(Records from a data collection)
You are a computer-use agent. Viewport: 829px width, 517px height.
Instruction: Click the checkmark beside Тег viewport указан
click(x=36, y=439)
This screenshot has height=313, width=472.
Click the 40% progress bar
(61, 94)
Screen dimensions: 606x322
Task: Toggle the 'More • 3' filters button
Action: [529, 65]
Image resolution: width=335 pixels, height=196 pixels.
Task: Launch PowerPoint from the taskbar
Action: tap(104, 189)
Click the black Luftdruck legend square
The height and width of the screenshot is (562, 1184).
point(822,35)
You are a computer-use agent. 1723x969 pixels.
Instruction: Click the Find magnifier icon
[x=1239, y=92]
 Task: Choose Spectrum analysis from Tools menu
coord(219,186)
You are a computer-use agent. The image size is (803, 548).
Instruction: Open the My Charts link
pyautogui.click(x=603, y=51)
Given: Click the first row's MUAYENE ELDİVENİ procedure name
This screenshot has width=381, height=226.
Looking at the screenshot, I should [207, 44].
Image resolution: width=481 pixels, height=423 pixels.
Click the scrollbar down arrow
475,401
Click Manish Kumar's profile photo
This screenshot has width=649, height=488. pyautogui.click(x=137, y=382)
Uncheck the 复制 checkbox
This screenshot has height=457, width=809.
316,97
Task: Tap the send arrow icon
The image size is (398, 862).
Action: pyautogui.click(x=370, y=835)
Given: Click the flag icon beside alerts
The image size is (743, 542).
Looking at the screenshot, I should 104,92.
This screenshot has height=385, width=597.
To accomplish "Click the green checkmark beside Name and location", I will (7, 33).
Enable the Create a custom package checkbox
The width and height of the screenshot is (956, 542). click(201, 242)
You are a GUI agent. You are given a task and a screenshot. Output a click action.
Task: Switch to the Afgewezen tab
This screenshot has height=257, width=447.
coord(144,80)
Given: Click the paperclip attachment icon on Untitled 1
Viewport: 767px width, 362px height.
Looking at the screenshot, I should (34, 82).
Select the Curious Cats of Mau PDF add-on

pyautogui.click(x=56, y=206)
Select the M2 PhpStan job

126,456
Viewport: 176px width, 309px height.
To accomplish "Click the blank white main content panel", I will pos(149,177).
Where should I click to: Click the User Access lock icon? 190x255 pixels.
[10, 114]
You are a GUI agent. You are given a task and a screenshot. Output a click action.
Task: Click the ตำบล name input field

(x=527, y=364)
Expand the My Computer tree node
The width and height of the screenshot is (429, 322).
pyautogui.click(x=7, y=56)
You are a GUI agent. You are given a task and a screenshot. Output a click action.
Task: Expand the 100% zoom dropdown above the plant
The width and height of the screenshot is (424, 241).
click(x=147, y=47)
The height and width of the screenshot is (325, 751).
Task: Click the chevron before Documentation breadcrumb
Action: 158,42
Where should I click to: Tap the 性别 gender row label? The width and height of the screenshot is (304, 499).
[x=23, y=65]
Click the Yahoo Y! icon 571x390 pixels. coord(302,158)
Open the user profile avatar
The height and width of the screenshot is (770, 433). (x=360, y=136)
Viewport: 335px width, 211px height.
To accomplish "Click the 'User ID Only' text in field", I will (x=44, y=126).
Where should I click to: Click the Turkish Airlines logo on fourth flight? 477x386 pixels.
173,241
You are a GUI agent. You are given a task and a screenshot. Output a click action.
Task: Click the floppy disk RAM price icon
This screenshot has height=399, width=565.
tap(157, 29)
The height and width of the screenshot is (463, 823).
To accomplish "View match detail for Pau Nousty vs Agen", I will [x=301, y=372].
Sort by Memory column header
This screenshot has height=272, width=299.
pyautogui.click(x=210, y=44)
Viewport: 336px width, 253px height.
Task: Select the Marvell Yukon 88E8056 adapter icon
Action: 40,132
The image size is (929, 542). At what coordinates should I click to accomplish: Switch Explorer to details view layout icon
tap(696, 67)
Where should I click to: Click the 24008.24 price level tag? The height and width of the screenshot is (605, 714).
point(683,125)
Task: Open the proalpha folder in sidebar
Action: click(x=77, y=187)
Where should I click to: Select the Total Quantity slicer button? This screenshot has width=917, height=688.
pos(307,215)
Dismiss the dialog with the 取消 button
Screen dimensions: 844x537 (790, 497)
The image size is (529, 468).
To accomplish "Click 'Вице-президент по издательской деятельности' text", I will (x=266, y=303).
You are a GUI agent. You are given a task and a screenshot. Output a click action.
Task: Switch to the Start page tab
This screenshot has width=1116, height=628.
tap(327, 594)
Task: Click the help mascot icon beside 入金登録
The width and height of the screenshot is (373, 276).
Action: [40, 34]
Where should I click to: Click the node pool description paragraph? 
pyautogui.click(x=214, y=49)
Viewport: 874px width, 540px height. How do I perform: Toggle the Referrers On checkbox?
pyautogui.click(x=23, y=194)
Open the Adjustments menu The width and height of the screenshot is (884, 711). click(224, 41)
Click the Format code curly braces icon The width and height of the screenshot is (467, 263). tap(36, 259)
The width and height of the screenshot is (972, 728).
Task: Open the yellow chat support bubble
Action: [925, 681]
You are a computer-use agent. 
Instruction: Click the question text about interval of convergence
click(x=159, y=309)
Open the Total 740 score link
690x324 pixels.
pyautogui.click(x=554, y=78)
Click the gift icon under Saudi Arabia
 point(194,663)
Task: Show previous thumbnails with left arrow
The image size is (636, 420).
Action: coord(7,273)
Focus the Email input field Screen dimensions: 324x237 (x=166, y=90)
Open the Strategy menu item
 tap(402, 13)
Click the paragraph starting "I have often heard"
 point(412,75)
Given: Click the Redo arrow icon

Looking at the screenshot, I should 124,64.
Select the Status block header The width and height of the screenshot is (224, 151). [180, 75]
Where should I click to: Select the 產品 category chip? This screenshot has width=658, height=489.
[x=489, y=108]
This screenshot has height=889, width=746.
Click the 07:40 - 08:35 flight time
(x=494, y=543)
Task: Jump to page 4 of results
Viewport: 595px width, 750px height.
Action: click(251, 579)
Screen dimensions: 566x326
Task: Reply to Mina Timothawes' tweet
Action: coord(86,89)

Task directions: The answer is the line containing "Open the Strategy menu item" together with every line after it in the records, repeated exactly and with nothing else.

Solution:
Open the Strategy menu item
 tap(402, 13)
Click the paragraph starting "I have often heard"
 point(412,75)
Given: Click the Redo arrow icon

Looking at the screenshot, I should 124,64.
Select the Status block header The width and height of the screenshot is (224, 151). [180, 75]
Where should I click to: Select the 產品 category chip? This screenshot has width=658, height=489.
[x=489, y=108]
This screenshot has height=889, width=746.
Click the 07:40 - 08:35 flight time
(x=494, y=543)
Task: Jump to page 4 of results
Viewport: 595px width, 750px height.
Action: click(251, 579)
Screen dimensions: 566x326
Task: Reply to Mina Timothawes' tweet
Action: coord(86,89)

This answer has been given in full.